An MCP server that provides sub-second institutional orderflow intelligence for autonomous AI agents and HFT traders. It ingests Level 2 orderbook data from Binance (crypto) and Alpaca (US equities) via WebSocket, then uses a physics-based engine to measure tick imbalances, flow deltas, and liquidity events. The server is designed for AI agents such as Claude and Cursor, and for trading bots that need real-time market microstructure signals.
How to use Horus Flow Intelligence — Institutional Orderflow for AI Agents?
Install dependencies (pip install mcp httpx), set the RAPIDAPI_KEY environment variable, and run the SSE server with python horus_mcp_public.py --transport sse --port 8011. Then pull live flow data via the API endpoint (e.g., https://flow.horustek.pro/v1/flow/crypto/BTCUSDT) using your API key in the X-API-Key header.
Key features of Horus Flow Intelligence — Institutional Orderflow for AI Agents
- Sub-second institutional orderflow detection.
- Physics-based decision matrix (bid/ask ratio, delta acceleration).
- L2 orderbook, tick imbalance, and flow delta analysis.

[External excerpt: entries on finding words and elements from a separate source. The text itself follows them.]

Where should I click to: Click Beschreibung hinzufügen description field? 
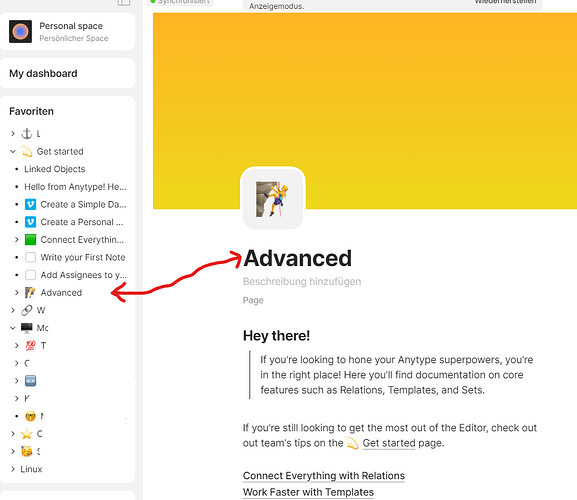pyautogui.click(x=302, y=281)
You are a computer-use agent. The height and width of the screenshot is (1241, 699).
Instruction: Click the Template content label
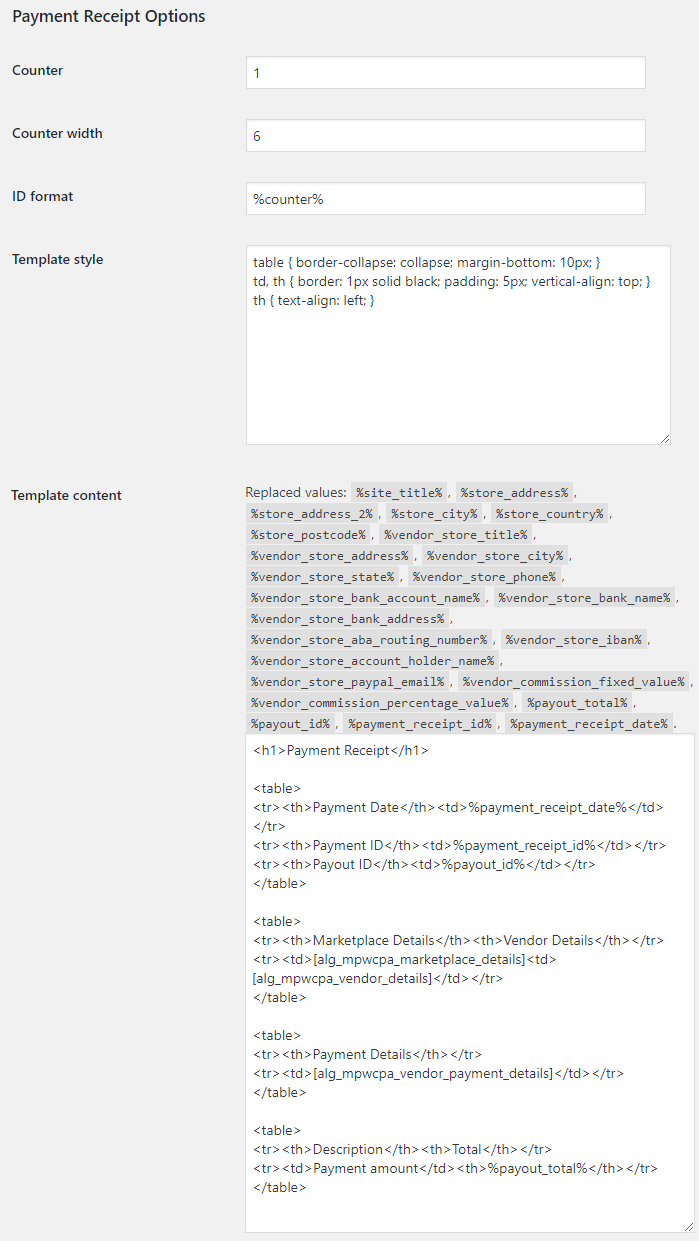pos(67,495)
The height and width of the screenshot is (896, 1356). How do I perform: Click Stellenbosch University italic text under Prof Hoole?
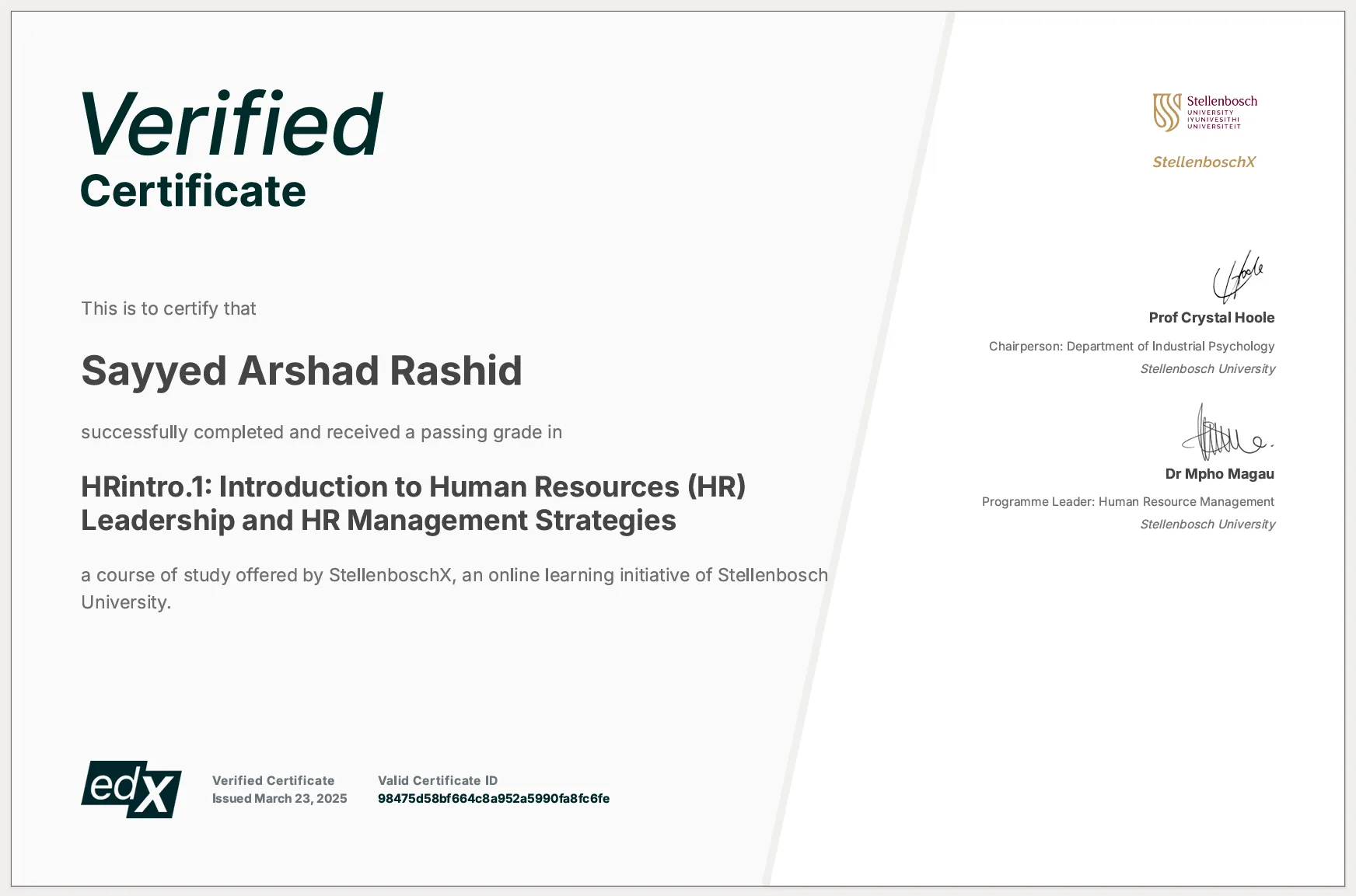point(1207,369)
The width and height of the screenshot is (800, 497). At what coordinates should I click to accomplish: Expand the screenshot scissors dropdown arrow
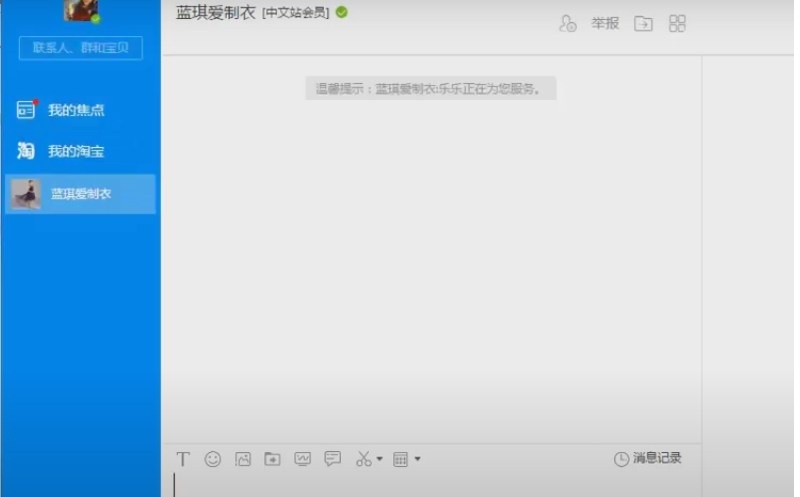click(x=380, y=460)
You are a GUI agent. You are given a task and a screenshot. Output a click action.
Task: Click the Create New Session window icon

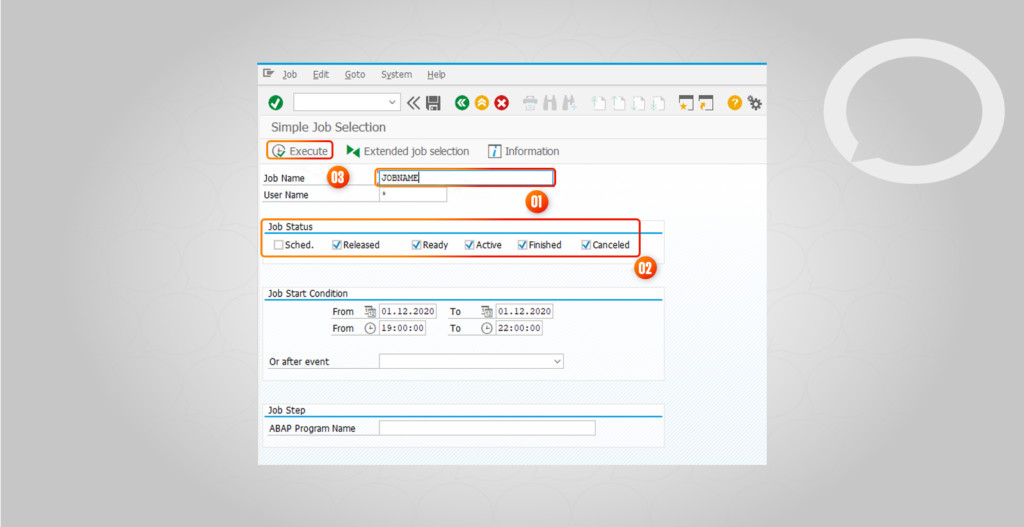[686, 103]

- Sub-millisecond response time (local) with 29ms latency.
- Zero-hallucination logic for AI agent data gathering.
- Native MCP integration for plug-and-play AI agent connection.
Use cases of Horus Flow Intelligence — Institutional Orderflow for AI Agents
- AI agents detecting liquidity events and spoofing in real time.
- HFT traders using orderflow physics for sub-second decision making.
- Trading bots executing bailout strategies based on market state signals.
- Developers visualizing live market edge proof via the developer portal.
FAQ from Horus Flow Intelligence — Institutional Orderflow for AI Agents
What is Horus Flow Intelligence and how does it differ from traditional indicators?
Horus uses Level 2 orderbook physics, tick imbalances, and 5-second flow deltas to measure institutional whale activity in real time, unlike lagging indicators like RSI or MACD.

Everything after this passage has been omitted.